Anyone else have a diary with a lock on it in your early school days? Where you kept your deepest secrets and privately wrote about your childhood crushes? Under NO circumstances was anyone to even try to open that masterpiece under lock and key!
During a recent attic clean-up my husband brought a couple of boxes down for me to go through. They contained the last shreds of my life before adulthood. In the boxes were two diaries I kept. One during my younger years, and one during college days.
There was some talk about young relationships, but mostly there were pages and pages filled with my insecurities regarding my disability in both. Not much changed between the two. Insecure and silently struggling with something no one understood. In these pages I referred to my disability as my “problem.” How sad that makes me to read. No wonder I couldn’t accept myself. I was seeing myself as a very damaged person who drew a bad hand. Lost. Needing answers.

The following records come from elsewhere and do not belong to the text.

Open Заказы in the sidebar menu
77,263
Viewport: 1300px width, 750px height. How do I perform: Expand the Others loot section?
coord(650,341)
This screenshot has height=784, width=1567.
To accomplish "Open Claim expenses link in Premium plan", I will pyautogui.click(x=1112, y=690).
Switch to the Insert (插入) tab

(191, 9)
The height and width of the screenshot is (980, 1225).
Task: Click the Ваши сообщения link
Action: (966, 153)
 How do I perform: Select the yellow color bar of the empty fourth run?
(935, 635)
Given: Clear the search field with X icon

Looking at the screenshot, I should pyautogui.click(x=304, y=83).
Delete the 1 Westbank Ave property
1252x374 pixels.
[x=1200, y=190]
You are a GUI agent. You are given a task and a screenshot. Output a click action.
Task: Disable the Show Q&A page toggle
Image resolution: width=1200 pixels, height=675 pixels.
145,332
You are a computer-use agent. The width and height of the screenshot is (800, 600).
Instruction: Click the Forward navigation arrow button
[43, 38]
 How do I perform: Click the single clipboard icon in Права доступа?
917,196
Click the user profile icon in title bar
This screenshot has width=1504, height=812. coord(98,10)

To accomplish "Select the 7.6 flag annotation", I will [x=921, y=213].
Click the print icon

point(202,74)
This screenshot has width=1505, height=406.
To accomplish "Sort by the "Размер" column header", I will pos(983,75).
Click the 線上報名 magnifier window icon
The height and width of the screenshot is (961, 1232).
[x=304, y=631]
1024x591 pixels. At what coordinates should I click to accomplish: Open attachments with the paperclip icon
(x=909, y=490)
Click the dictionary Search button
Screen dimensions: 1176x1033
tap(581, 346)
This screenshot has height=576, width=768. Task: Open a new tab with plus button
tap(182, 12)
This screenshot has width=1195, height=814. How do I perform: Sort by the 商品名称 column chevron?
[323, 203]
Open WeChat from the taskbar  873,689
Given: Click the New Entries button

Countless times I expressed, “why me?” My young mind wasn’t yet grasping that I could choose to focus on the good in my life. There was lots of it. I was laser focused on my “problem.” When you give something in your life that much attention, it’s almost impossible to clearly see anything else. Everything going on in my life always went back to my problem. Whether it was to blame or not, I blamed it for everything that went wrong in my life.
These days I still try to journal every day. Over time, my journals have slowly but surely become a place where gratitude is recorded more than hardships. Where the good outweighs the difficult. The hardships are still there, but more in the background.
My old diaries still contain many empty pages. My current journal I’m writing in is almost full, and it’s time to start a new one. I think I’ll finish the pages of my old diaries. The story that started soaked in questions, insecurities and self-doubt will instead be finished with striving for gratitude, while still being truthful with my words. Staying true to myself. Giving myself the grace, love and acceptance I needed as that young girl, but so often denied myself.
I’m so grateful I kept these diaries for all these years. It takes humble courage to open up old diaries. Especially when they contain such raw and tough emotions. I now realize that life is an imperfect journey with lots of room for improvement. There is always room to grow.
Until next time …
Amy Shinneman is a former National Ambassador for the Muscular Dystrophy Association, disability blogger, wife, and mom of two boys. You can find her blog at humblycourageous.com and reach her on Instagram @ashinneman.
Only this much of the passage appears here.